## What this exercise asks
1) In the passage about Yo-yo Boy, the list of his issues follows "YYB has some issues:". List each clause in that list that begins with "he".
2) Write what comes next in the passage about Yo-yo Boy, picking up after its final numbered line.

**** Passage provided

The (Mis)adventures of Yo-yo Boy

One of the things the Petty Bureaucrats Who Think They Know All don't get about teaching-- among many, many, many, MANY things!-- is the emotional care and guidance teachers expend upon their students. This part of the student-teacher relationship has very little to do (in an obvious way) about test scores and yet it cannot be ignored.

One of my students is Yo-yo Boy. Yo-yo Boy's dad and mom are not in the picture, but YYB does have a cousin and her husband. YYB has some issues: he will lie absolutely to your face, he will steal anything not nailed down, he has a trillion excuses and a healthy self-pitying martyr complex for any failures on his part, he is absolutely mesmerized by the presence of female persons without having the minutest idea of how to appropriately interact with them. Worse, he is a victim of the rankest social promotion on the part of a neighboring school district that I have ever seen-- to the extent that he was (non)functionally illiterate when we first got him in our high school. Yo-yo Boy has bounced around from home to home, school to school, suspension to suspension.

It is my happy duty to teach this young fella. It is also my happy duty to impart the following wisdom, in the order in which it occurred:
1) Ms. Cornelius does NOT want to know the color of your underwear, and neither does anyone else.

********
**** Records supplied

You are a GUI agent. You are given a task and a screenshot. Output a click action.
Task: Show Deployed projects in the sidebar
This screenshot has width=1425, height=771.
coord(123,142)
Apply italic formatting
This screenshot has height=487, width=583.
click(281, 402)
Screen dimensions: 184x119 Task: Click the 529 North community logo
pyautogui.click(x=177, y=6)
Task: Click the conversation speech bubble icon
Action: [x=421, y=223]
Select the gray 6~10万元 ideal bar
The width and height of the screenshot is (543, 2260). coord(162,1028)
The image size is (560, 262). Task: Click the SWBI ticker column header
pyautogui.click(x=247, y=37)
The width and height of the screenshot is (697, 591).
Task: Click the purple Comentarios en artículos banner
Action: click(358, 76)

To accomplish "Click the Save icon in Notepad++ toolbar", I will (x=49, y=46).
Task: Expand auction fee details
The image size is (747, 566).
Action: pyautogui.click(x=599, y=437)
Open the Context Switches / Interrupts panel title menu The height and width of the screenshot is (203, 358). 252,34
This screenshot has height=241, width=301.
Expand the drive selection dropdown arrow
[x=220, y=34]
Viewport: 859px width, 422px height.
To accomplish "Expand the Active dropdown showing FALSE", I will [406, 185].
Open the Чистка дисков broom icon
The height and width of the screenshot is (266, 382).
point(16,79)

********

## Task results
1)
- he will lie absolutely to your face
- he will steal anything not nailed down
- he has a trillion excuses and a healthy self-pitying martyr complex for any failures on his part
- he is absolutely mesmerized by the presence of female persons without having the minutest idea of how to appropriately interact with them

2)
2) Grabbing the derriere of a young lady you do not know does NOT enamor her of you and will indeed get you suspended.
3) The secret to passing a class is to... get this!-- do the assignments, study for tests and quizzes, and pay attention in class.
4) The preliminary secret to #3 is to bring a pencil, your assignments, and a book to class every day. Without fail.
5) Dudes do not carry purses in our neck of the woods, so having one in your possession will cause you to get jugged for stealing.
6) Do not mouth off to the people providing you with shelter or fight with their own children, or you will get thrown out of the house, even if they love you.
7) You are not a bad enough mamma- jamma to make it on the streets for even five seconds, so pay attention to #6.
8) You will get fired from your job if you do not show up on time, so yes, Ms. Cornelius counts tardies. Plus, you do not be engaging in #2 or #5 so that you then violate #8.
9) Ms. Cornelius will cross-check every single thing you tell her, so don't even bother to lie.
10) If you do not understand, ask.

Sadly, Yo-yo Boy violated #6 one too many times. I do not know if I will see him again.

Or he could turn up tomorrow.

That's just part of the teaching life in a real public school, where testing is sometimes the least measure of our worth.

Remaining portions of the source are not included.